Georgia to host national crackdown training on child prostitution

The national battle against child prostitution is coming to Georgia.

Georgia will serve as the location for a national child prostitution law enforcement training, the first time this training has been held outside of Virginia.

The National Center for Missing & Exploited Children chose Norcross because of the work that has already been done in the state to bring an end to what they consider an epidemic, said Ernie Allen, NCMEC president.

“Child trafficking doesn’t just happen on the other side of the world, it is happening right here in America,” said Allen. “This training is vital. It will enable us to rescue more children and represents an important step toward ending these insidious crimes.”

The training, Protecting Victims of Child Prostitution, is scheduled for November 16-20, according to NCMEC. They are expecting 63 police, prosecutors and others from Georgia as well as California, Connecticut, Florida, Louisiana, Ohio, Maine, Massachusetts and Canada. Forty one of the 64 participants will be from Georgia, said Kaffie McCullough, executive director of "A Future. Not A Past".

Georgia’s Juvenile Justice Fund is hosting the training and AFNAP is providing all of the logistical support for the conference.

NCMEC estimates that at least 100,000 children each year become victims of child prostitution in the United States.

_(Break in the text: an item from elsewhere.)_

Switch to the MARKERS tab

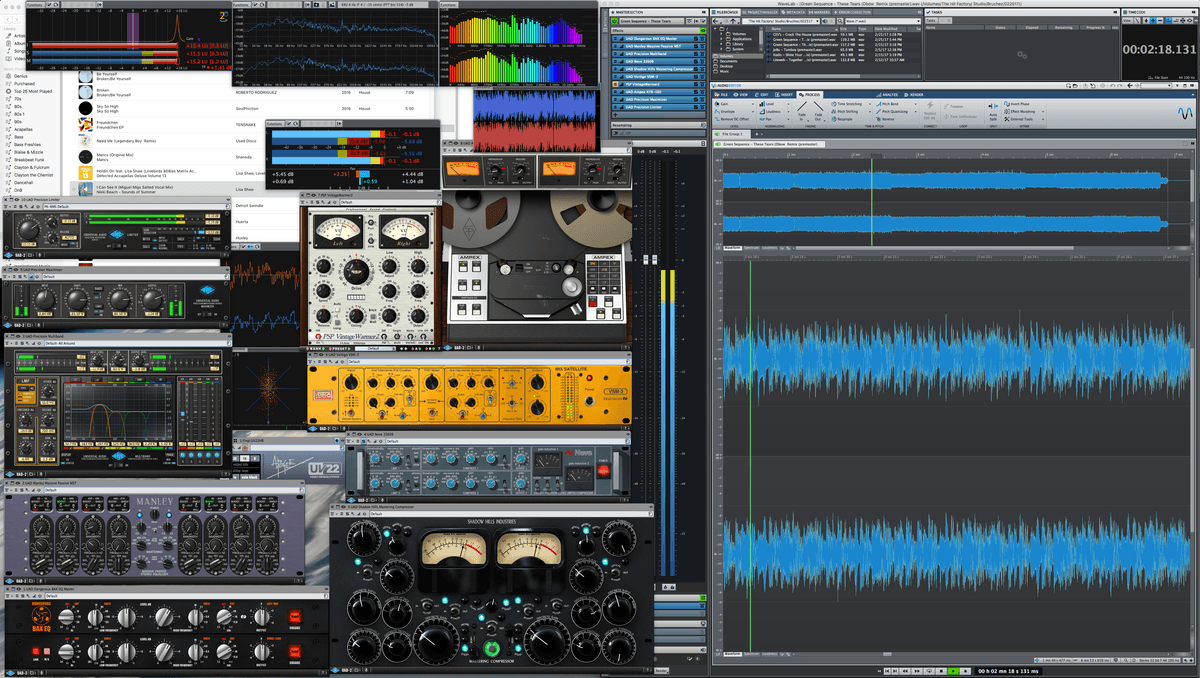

In Georgia, the Governor’s Office for Children and Families believe anywhere between 200 to 350 girls are prostituted each month.

Highlights of the training include an overview of the violence children encounter when subjected to child prostitution, investigative techniques, information on how to interview victims of child prostitution, how to prevent child victimization and resources that are available to law enforcement, said the NCMEC.

Some preventive measures include knowing what signs to look for including long unexplained absences by the child and the possession of gifts of unexplained origin.